§ Required action:
Within the listing below, locate all lines containing the word "button". Copy each one.

§ Extracted entries:

----------------

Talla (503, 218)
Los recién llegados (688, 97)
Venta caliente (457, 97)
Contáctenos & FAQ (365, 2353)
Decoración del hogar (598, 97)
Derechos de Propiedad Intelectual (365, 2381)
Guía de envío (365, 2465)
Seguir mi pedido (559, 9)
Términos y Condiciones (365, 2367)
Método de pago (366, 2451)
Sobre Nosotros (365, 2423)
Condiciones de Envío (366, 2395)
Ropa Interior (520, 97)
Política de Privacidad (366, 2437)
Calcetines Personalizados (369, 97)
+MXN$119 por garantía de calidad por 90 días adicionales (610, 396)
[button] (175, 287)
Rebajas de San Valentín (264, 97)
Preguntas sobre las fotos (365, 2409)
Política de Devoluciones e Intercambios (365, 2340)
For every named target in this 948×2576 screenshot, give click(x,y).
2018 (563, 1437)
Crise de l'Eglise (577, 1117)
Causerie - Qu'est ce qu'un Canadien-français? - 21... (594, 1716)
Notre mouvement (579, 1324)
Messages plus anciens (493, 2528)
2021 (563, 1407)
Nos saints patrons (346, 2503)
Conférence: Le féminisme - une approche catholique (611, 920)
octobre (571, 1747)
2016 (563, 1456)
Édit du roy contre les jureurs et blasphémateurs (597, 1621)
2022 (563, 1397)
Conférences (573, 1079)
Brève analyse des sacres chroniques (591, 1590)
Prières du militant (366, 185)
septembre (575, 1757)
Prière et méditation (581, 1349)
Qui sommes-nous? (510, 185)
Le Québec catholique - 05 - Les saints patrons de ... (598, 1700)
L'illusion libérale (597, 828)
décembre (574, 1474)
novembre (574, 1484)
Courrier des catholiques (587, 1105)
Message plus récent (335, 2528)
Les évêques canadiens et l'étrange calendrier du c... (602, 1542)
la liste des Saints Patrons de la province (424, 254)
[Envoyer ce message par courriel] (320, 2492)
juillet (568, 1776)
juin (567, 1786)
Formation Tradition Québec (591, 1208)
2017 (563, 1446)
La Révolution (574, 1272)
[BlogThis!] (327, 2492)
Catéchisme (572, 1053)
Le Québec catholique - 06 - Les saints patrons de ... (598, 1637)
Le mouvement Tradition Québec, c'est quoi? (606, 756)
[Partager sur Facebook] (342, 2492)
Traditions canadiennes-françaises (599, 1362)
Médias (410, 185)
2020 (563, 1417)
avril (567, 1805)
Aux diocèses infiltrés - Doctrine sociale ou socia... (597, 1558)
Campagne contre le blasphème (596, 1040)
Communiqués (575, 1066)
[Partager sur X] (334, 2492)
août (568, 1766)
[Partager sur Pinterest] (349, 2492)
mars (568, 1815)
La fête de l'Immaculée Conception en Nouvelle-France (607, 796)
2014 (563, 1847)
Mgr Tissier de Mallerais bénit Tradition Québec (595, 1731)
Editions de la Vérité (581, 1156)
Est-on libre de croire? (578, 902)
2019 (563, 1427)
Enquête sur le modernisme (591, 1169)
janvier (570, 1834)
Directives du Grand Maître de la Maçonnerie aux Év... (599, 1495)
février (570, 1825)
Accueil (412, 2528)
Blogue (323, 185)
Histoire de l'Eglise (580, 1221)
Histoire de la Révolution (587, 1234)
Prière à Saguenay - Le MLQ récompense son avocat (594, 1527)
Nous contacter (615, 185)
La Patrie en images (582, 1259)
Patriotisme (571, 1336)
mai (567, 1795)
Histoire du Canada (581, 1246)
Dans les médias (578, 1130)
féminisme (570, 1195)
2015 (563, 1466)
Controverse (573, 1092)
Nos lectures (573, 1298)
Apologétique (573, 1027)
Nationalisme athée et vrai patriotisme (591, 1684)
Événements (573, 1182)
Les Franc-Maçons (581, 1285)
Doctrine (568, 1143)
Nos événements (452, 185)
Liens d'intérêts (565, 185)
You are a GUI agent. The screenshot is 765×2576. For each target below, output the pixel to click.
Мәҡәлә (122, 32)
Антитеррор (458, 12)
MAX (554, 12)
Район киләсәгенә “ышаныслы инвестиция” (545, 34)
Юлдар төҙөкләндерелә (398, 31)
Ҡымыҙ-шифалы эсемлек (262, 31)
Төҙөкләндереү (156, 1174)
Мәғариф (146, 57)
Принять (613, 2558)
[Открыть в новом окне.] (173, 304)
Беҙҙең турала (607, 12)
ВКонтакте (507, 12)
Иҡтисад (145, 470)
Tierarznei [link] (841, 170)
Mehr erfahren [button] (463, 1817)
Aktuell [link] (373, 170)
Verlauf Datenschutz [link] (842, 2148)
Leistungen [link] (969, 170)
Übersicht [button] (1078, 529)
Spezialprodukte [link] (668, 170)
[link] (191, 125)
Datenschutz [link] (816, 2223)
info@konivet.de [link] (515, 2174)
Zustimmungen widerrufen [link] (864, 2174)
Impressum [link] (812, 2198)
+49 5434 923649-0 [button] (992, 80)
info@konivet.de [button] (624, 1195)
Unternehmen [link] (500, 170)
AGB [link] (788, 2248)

----------------

§ Completed exercise:
[button] (175, 287)
Mehr erfahren [button] (463, 1817)
Übersicht [button] (1078, 529)
+49 5434 923649-0 [button] (992, 80)
info@konivet.de [button] (624, 1195)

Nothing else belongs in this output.